#### Written request
Continue the bank reorganization agreement below, picking up after its final sentence.

#### Page excerpt
____________

EXHIBIT 2.1
UNITED SAVINGS BANK, F.A.
AGREEMENT AND PLAN OF REORGANIZATION
THIS AGREEMENT AND PLAN OF REORGANIZATION, dated as of February
26,1996, by and between United Savings Bank, F.A., a federal-chartered stock
savings bank ("United" or the "Bank"); United Financial Corp., a Minnesota
corporation ("Holding Company"); and United Interim Bank, fsb a to-be-formed
interim federal-chartered stock savings bank ("Interim").
The parties hereto desire to enter into an Agreement and Plan of
Reorganization whereby the corporate structure of United will be reorganized
into the holding company form of ownership. The result of such organization will
be that immediately after the Effective Date (as defined in Article V below),
all of the issued and outstanding shares of Common Stock of United will be held
by the Holding Company and the holders of the issued and outstanding shares of
Common Stock of United will become the holders of the issued and outstanding
shares of Common Stock of the Holding Company.
The reorganization of United will be accomplished by the following
steps: (1) the formation by United of the Holding Company as a wholly owned
service corporation, incorporated under the laws of the State of Minnesota for
the primary purpose of becoming the sole stockholder of a newly formed interim
stock savings bank, and subsequently becoming the sole stockholder of the Common
Stock of United, which formation will include the issuance of 1 (one) share of
the Holding Company Common Stock to United for a price of $1.00 per share; (2)
the formation of an interim federal-chartered savings bank, "Interim," which
will be wholly owned by Holding Company; and (3) the merger of Interim into
United, with United as the surviving corporation. Pursuant to such merger: (i)
all of the issued and outstanding shares of Common Stock of the Holding Company
held by United will be canceled; (ii) all of the issued and outstanding shares
of Common Stock of United will be automatically converted by operation of law on
a one-for-one basis into an equal number of issued and outstanding shares of
Common Stock of the Holding Company; (iii) all of the issued and outstanding
shares of Common Stock of Interim will automatically be converted by operation
of law on a one-for-one basis into an equal number of shares of Common Stock of
United, which will be all of the issued and outstanding Stock of United and
shall be wholly owned by the Holding Company.

____________

#### Data excerpts
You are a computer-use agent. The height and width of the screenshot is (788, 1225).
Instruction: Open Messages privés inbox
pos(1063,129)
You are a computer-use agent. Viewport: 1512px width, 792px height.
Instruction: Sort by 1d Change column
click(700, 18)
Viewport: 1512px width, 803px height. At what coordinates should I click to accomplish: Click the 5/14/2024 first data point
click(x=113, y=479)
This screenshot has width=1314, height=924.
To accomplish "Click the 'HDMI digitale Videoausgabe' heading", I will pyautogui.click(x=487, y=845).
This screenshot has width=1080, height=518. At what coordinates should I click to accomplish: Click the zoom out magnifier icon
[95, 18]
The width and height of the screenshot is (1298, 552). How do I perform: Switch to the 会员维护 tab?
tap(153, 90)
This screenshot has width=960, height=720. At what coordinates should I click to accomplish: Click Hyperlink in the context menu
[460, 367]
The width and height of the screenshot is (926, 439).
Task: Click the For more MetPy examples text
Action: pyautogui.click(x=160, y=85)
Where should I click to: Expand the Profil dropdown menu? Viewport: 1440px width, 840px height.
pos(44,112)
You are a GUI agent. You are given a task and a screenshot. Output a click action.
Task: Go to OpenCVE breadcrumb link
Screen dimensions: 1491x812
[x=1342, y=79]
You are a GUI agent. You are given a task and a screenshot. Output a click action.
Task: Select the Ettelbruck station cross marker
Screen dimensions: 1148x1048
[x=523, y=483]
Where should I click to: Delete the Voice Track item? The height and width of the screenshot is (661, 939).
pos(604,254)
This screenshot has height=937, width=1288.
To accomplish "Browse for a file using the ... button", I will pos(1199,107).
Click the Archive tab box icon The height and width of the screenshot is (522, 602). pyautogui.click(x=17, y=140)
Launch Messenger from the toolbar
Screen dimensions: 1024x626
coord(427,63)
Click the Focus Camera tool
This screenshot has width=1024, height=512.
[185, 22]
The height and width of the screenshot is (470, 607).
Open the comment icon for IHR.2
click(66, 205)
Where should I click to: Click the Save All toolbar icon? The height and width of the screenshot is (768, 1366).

____________

#### Answer for the task
NOW, THEREFORE, in order to consummate this Agreement and Plan of
Reorganization, and in consideration of the mutual covenants herein set forth,
the parties agree as follows:
ARTICLE I
MERGER OF INTERIM INTO THE
BANK AND RELATED MATTERS
1.1 On the Effective Date, Interim will be merged with and into the
Bank (the "Merger") and the separate existence of Interim shall cease, and all
assets and property (real, personal and mixed, tangible and intangible, choses
in action, rights and credits) then owned by Interim, or which would inure to
it, shall immediately and automatically, by operation of law and without any
conveyance, transfer, or further
action, become the property of the Bank. The Bank shall be deemed to be a
continuation of Interim, and the Bank shall succeed to the rights and
obligations of Interim.
1.2 Following the Merger, the existence of the Bank shall continue
unaffected and unimpaired by the Merger, with all the rights, privileges,
immunities and powers, and subject to all of the duties and liabilities, of a
corporation organized under the laws of the United States. The Charter and
Bylaws of the Bank, as presently in effect, shall continue in full force and
effect and shall not be changed in any manner whatsoever by the Merger.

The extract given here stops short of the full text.